Ford’s first vehicles were Escorts, which began rolling off a production line in Nazareth in the spring of 1968. In October 1971, a festive celebration marked the plant’s 15,000th Escort.  The next year, the plant began assembling a new four-door model, the Escort 1300, and the Deuce came for a visit. As exports to Africa grew in the 1970s, Ford Transits, trucks, and buses were also assembled in Nazareth.

A collection of rare photos of the Deuce’s visit are featured in Rothbart’s article.  

Notably, the Deuce wasn’t a virtue signaler in his unwavering support of Israel.

“I don’t mind saying I was influenced in part by the fact that (Ford) still suffers from a resentment against the antisemitism of the distant past,” the Deuce said. “We want to overcome that. But the main thing is that (in Israel) we had a dealer who wanted to open up an agency to sell our products – hell, let him do it.”

I’m guessing that it was the Deuce’s influence that prompted the UAW to purchase $300,000 in Israel bonds, which the union was forced to sell in 1973 after almost 3,000 Arab members marched to the UAW’s Dearborn office and demanded that the local union liquidate the securities.

The UAW has been silent about Hamas’ atrocities in Israel, but notably UAW president Shawn Fain’s communications director Jonah Furman was a former co-chair of Metro DC Democratic Socialists of America Labor Working Group.

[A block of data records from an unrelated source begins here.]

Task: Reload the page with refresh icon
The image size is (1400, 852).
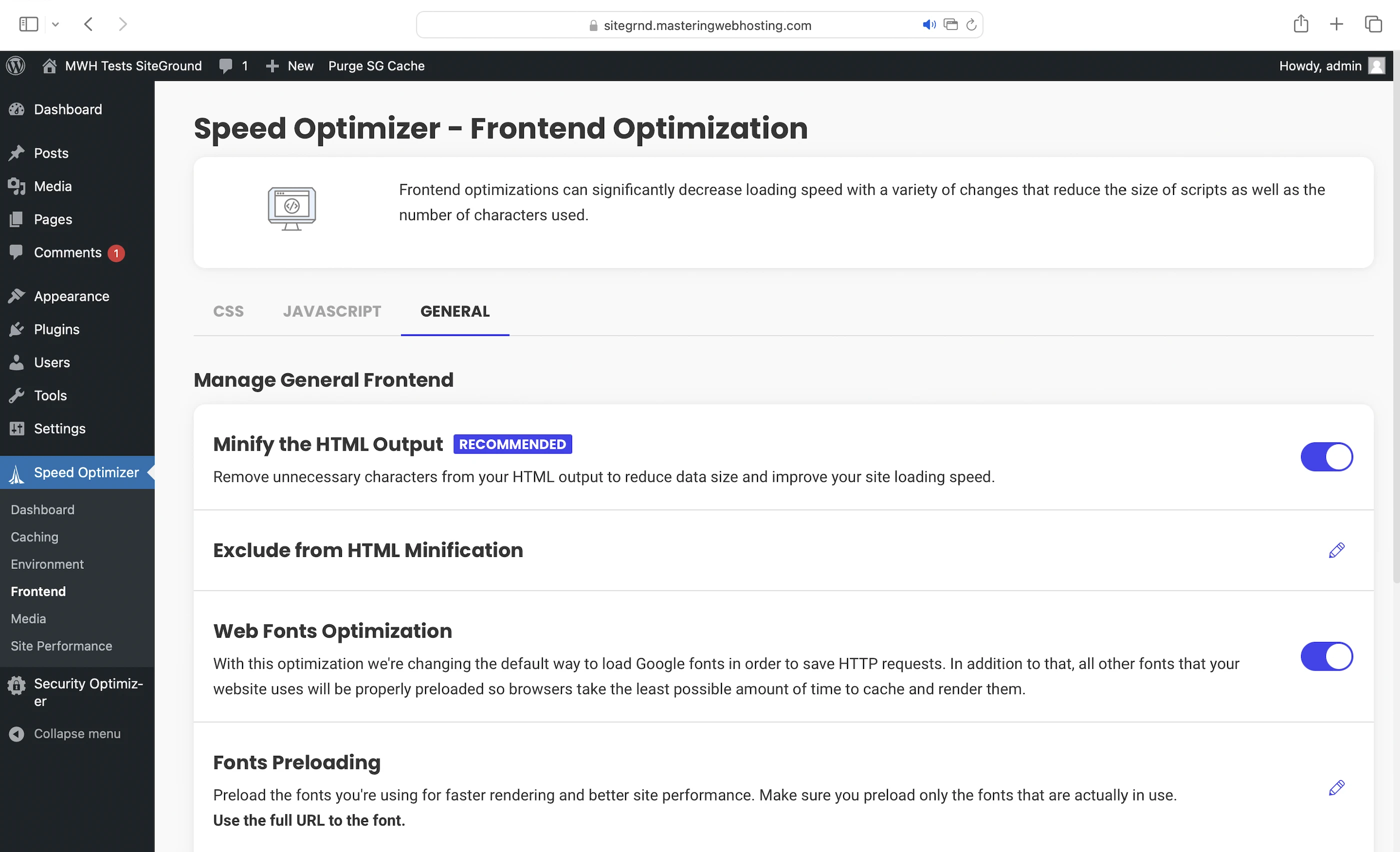Action: (x=972, y=25)
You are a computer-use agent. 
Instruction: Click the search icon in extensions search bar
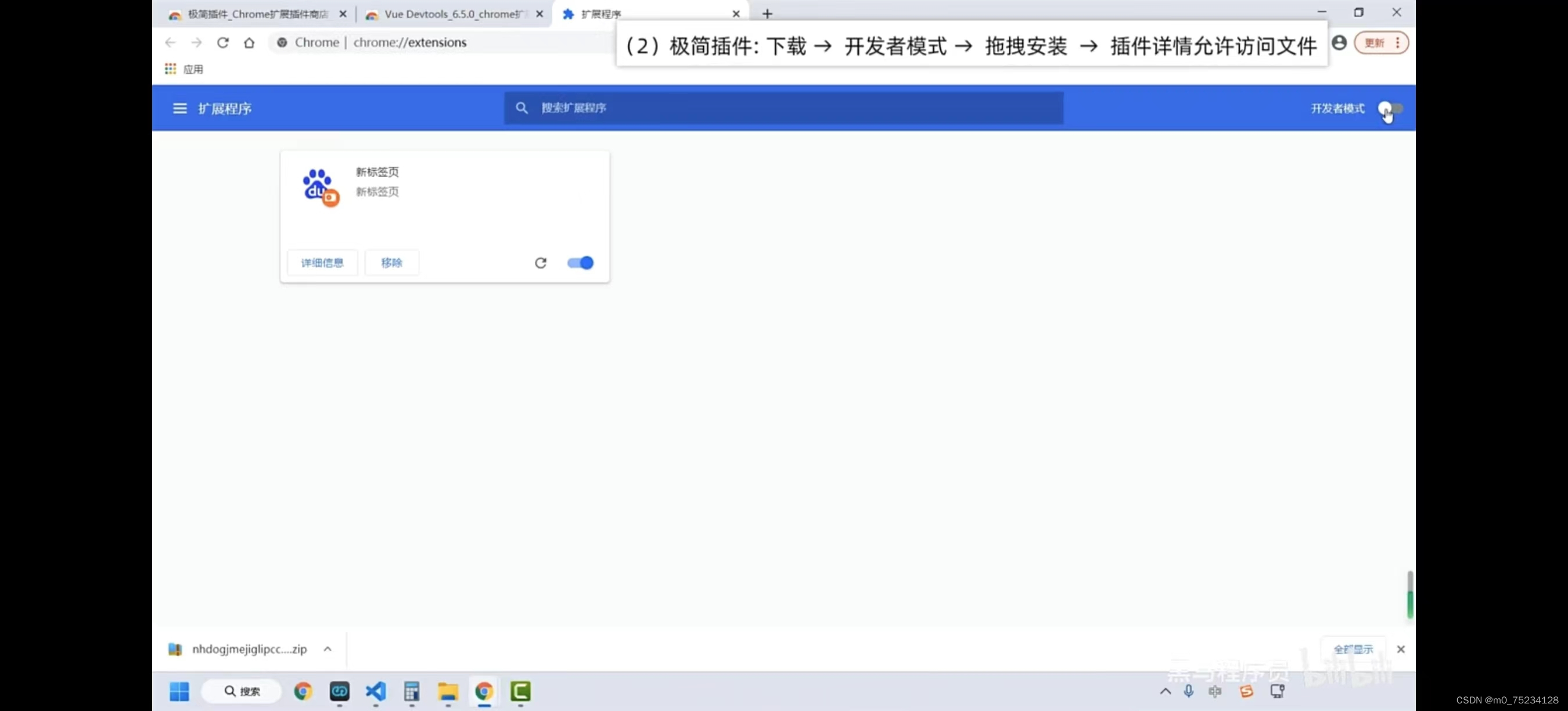click(x=522, y=107)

That’s the organization that held a rally in New York supporting Hamas’ terrorist attack in Israel.

Some unions have come out in favor of Hamas and cutting off support for Israel, including The Starbucks Workers United, a Service Employees International Union affiliate supported by Sen. Bernie Sanders and Rep. Alexandria Ocasio-Cortez, and the Canadian Union of Public Employees (CUPE) Ontario, along with other public sector and university unions. They are no doubt ignorant that Israel’s powerful Histadrut labor union, was responsible for calling the crippling strike in March that forced prime minister Benjamin Netanyahu to delay his controversial judicial reforms.

Gasparino, the NY Post columnist, warned that American CEO silence about the Hamas atrocities “sets a dangerous precedent” and is largely driven from fear of social media boycotts or losing their stellar ESG ratings.

“That’s how they allowed this noxious ideology into the workplace in the first place,” Gasparino said.

Unlike the Deuce, today’s American CEOs are too cowardly to act on principle.